Task set:
• A. Answer these questions from the fluorophore spray excerpt, one per line:
(i) What sugar concentration was chosen for all later experiments?
(ii) What brand of hair spray was tested?
(iii) Which three kinds of flowers were used in the PVA experiment?
• B. Write out the part of the fluorophore spray excerpt that begins at the words "It was observed" and stops after "the future experiments.".
• C. For each statement, say whether the fluorophore spray excerpt agrees with it (yes or no), and quote the words that decide it:
(i) Under UV light, the hair spray made the fluorophore give off a blue color.
(ii) After the hair spray was applied, the flowers were left to dry for two hours.
(iii) Less fluorophore rubbed off carnations than lilies.

Selected extract:
┌────────
0.1% (w/v) pyranine solution was prepared with 5% (w/v), 1% (w/v), 0.5% (w/v), and 0.1% (w/v) sugar. 0.1% (w/v) pyranine solution with no sugar was also prepared and used as control solution. The different solutions were sprayed on flowers and were allowed to dry overnight. A negative control with no spray was also used to monitor vase life.
It was observed that 0.5% (w/v) sugar gave a similar mist-like fluorescent green droplet formation as compared to the fluorophores solution with 1% (w/v) and 5% (w/v) sugar, when excited by UV light. The control solution with no sugar and the 0.1% (w/v) pyranine solution with 0.1% (w/v) sugar did not form mist-like fluorescent green droplets and the fluorophore spread through-out the surface of the flower, when observed under UV light. The amount of stickiness in the fluorophore solution with 0.5% (w/v) sugar was considerably reduced as compared to 5% (w/v) sugar. Hence 0.5% (w/v) sugar was used in all the future experiments.
Hair spray (Taft) was tested to check if it could preserve the fluorophore on the flower and prevent it from being rubbed off.
Flowers were sprayed with 0.1% (w/v) pyranine solution with 0.5% (w/v) sucrose, and allowed to dry for three hours. The flowers were then sprayed with hair spray and allowed to dry for four hours. A negative control with no spray was also used to monitor the experiment in order to determine vase life.
The hair spray was found to cause the fluorophore to emit fluorescent blue colour, when excited by UV light. It furthermore did not prevent the rubbing of the fluorophore from the hand. Hence the hair spray was not used in future experiments
Poly-vinyl alcohol (PVA) was also investigated to determine if it prevented the rubbing of the fluorophore from the flower.
Fluorophore solution was prepared with 0.1% (w/v) pyranine, 0.5% (w/v) sucrose and with varying concentrations of PVA: 1% (w/v), 0.5% (w/v) and 0.1% (w/v). Fluorophore solution with 0.1% (w/v) pyranine and 0.5% (w/v) sucrose was used as a control solution. The various solutions were prepared and sprayed on flowers and allowed to dry overnight. Lilies, carnations and chrysanthemums were used in this experiment. A negative control with no spray was also used to monitor the experiment to determine vase life.
The fluorophore solution with 1% (w/v), 0.5% (w/v) and 0.1% (w/v) of PVA did not prevent the rubbing off of the fluorophore on all three different varieties of flowers. The amount of fluorophore that rubbed off from flowers with sturdy petal (carnations) was less compared to those flowers with fragile petals (lilies).
Artist Fixative (Winsor and Newton) was tested to check if the fluorophore could be preserved on the flower and could prevent the rubbing off of the fluorophore.
Flowers were sprayed with 0.1% (w/v) pyranine solution with 0.5% (w/v) sugar. This was immediately sprayed with Artist Fixative and allowed to dry for two hours. This experiment was performed on roses, carnations and chrysanthemums. A negative control with no spray was also used to monitor the experiment to determine vase life.
└────────
Information shown:
┌────────
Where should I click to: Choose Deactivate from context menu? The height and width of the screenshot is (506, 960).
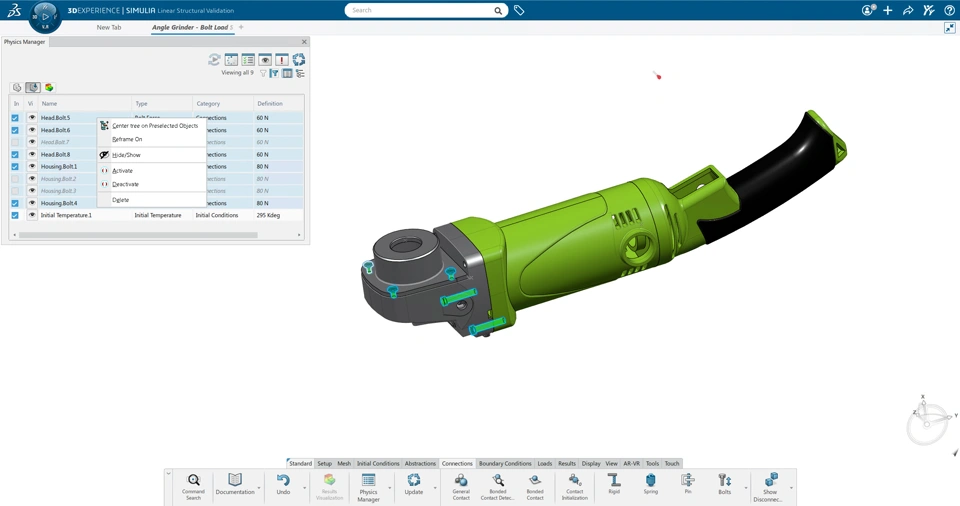click(x=126, y=184)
└────────
Task-by-task answers:
• A.
(i) 0.5% (w/v) sugar
(ii) Taft
(iii) Lilies, carnations and chrysanthemums

• B.
It was observed that 0.5% (w/v) sugar gave a similar mist-like fluorescent green droplet formation as compared to the fluorophores solution with 1% (w/v) and 5% (w/v) sugar, when excited by UV light. The control solution with no sugar and the 0.1% (w/v) pyranine solution with 0.1% (w/v) sugar did not form mist-like fluorescent green droplets and the fluorophore spread through-out the surface of the flower, when observed under UV light. The amount of stickiness in the fluorophore solution with 0.5% (w/v) sugar was considerably reduced as compared to 5% (w/v) sugar. Hence 0.5% (w/v) sugar was used in all the future experiments.

• C.
(i) Yes: "The hair spray was found to cause the fluorophore to emit fluorescent blue colour, when excited by UV light."
(ii) No: "The flowers were then sprayed with hair spray and allowed to dry for four hours."
(iii) Yes: "The amount of fluorophore that rubbed off from flowers with sturdy petal (carnations) was less compared to those flowers with fragile petals (lilies)."